A public information campaign could help consumers to ease pressure on energy supplies by providing advice on changes to consumption patterns. Until now, the Government has resisted calls to ask the public to cut energy use, unlike its counterparts in Europe, however, analysis carried out by BEIS suggests that Britain could experience power cuts for four days in January if there are gas shortages and the weather is particularly severe.
It is clear that despite all of its previous rhetoric, NG ESO is finally recognising that the system could be tight enough to require load shedding this winter. Hopefully this will be achieved purely through voluntary means, but there is a risk of mandatory supply disruptions, particularly for businesses. However, the system operator still seems to be in denial as to the extent of the risks, which is not encouraging. I would urge NG ESO to consider whether its de-rating methodology is appropriate in the ACS case and reduce the contribution from wind. It should also recognise that the behaviour of interconnectors in system stress situations has never been tested in real life, and could deliver undesirable results such as exports rather than imports.

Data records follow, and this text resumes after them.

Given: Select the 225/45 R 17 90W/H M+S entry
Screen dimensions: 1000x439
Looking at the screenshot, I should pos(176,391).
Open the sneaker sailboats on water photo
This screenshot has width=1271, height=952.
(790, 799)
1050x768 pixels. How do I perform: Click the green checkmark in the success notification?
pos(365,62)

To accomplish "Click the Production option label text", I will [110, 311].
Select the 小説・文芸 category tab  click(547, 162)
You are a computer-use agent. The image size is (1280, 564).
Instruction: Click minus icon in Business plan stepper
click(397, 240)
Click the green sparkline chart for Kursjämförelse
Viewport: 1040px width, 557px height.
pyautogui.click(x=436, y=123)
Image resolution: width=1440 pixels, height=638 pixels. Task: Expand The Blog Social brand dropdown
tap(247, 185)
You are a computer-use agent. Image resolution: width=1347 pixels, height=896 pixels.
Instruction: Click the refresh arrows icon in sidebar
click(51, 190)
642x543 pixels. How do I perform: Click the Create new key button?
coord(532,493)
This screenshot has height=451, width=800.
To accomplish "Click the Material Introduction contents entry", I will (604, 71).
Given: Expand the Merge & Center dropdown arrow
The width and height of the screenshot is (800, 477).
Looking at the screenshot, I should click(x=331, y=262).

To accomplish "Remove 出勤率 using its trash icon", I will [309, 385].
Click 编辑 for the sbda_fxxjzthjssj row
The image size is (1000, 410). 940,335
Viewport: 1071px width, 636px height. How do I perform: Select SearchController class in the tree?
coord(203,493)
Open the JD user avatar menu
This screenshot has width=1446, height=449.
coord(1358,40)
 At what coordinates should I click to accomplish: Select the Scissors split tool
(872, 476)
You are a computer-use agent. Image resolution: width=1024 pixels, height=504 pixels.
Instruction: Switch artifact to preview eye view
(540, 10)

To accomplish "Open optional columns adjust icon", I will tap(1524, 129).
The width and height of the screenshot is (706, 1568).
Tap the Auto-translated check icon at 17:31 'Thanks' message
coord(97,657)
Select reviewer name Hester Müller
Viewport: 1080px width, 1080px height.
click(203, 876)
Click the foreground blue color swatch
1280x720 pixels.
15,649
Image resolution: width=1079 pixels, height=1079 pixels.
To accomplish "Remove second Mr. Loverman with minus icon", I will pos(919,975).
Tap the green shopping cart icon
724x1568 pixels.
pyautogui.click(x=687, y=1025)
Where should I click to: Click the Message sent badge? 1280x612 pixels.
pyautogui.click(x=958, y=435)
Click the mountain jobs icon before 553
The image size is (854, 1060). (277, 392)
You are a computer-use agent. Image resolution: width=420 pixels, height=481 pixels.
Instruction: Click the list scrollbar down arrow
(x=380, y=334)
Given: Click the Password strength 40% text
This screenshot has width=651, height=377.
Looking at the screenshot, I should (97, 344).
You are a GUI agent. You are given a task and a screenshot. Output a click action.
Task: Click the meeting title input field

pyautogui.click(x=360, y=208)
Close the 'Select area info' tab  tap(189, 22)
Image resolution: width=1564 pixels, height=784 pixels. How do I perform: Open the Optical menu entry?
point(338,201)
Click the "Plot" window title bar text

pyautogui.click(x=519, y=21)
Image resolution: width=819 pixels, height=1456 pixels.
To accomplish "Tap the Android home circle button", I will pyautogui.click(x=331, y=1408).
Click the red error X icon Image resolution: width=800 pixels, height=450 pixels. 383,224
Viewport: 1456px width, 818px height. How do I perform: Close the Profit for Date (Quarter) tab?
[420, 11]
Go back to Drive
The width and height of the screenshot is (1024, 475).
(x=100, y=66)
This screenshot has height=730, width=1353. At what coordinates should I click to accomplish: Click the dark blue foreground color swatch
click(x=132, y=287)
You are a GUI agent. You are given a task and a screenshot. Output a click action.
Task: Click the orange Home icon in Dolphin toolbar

We need additional measures to ensure energy security this winter. The Government should:
- Negotiate to return the Calon CCGTs to the market as soon as possible
- Lift emissions regulations limiting the use of on-site diesel generation
- Explore dual-fuelling of CCGTs to protect gas supplies in the event of a gas disruption
- Negotiate with Norway to secure imports in times of system stress in exchange for exports at other times
I am no more re-assured by this updated analysis that I was by the early winter outlook. While I hope that capacity margins will remain comfortable through the winter, hope is not an appropriate way to manage risk. We need a more honest and accurate appraisal of the downsides, and appropriate action, if we are to avoid harmful supply disruptions this winter.
A really good analysis as always. I attended the National Grid Winter Outlook briefing and agree that there is a certain level of optimism going on in what seems to be more of an attempt to reassure the public instead of being upfront about both the challenges faced and the actions that need to be taken. Two points in your analysis stand out for the GB market – firstly getting the two Calon plants operational should be a mjor priority, I wish someone could explain why it is seen as better value to pay hundreds of millions to keep coal units on strategic reserve and (ideally) never run whereas for a (presumably) smaller amount the Calon units could be made operational and would then actually run commercially over the Winter as they are both efficient and would be well in the money.
Secondly the UK govt needs to get real about the energy saving messages to consumers and set up a notification system to help people reduce demand at peak time in a managed way. However the govt seems terrified of being portrayed as telling households that they cant heat or light their homes in Winter but that is not the same as delaying running your washing machine, tumble drier or dishwasher for a few hours. None of those is essential but could shift enough demand if done in an organised fashion.
Like you I think the risks of power outages are very low, however it will be interesting to see how much needs to be paid to secure gas and / or interconector volumes if it is cold and still across Western Europe.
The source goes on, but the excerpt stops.